There is noting more important than a good solid bone broth recipe. It has taken me a year of learning to make a super nutritious chicken bone broth. We use this in our test kitchen on a regular basis to boost the taste of our soups, rices and sauces. Knowing how good it is for our gluten damaged intestines just adds to the joy of making it.
When the roasting is done, take the pan out of the oven and allow it to come to room temperature. Once at room temperature, debone the chicken and set it aside for another recipe. It is the bones we really want. Don’t debone too vigorously because the roast chicken that stays on the joint adds to the taste of the broth.

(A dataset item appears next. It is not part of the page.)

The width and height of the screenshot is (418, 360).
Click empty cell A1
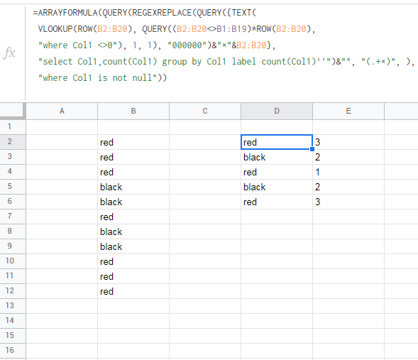pyautogui.click(x=62, y=127)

The recipe itself is really quite simple, but it is all about the temperature, and the pot. It3 took me quite a while to find the right pot. One of the pots we have has a great lid that fits perfectly. It gives up very little liquid when I do a very long cook on our broth. It will take trial and error, but once you figure it out, it makes a huge difference to the broth.
Temperature is the same kind of thing. It took trial and error to learn the correct temperature to make highly nutritious chicken bone broth. For me, the long term temperature (and I am talking 24 hours of cooking on a back burner) to break down the bones and yield its high nutrition in both vitamins and mineral – most importantly to those of use with gut damage, natural collagen.
The size of the pot, the amount of water, and the rate of evaporation matters. Although you bring the bones and water to a low boil once to get it going, you actually keep it below a boil. You want no real evaporation to occur so that it can continue to cook unattended through the night. Yes, it was nerve wracking the first time I left one overnight. The results however were astounding.
8 deboned roasted chicken quarters
3 Liters water
We use this bone broth in most of our soups, sauces and the rice we cook. It adds both a layer of nutrition and taste into the food we make. We all know that as we heal, or live, a little nutrition tucked into everything helps us live better lives.
I personally recommend either this or our prebiotic bone broth recipe for any time that your immune system dips. I find that when exposed to gluten, either of these recipes goes a long way to a quicker recovery. So, always make more than you think you need and keep a little in the freezer for emergenices.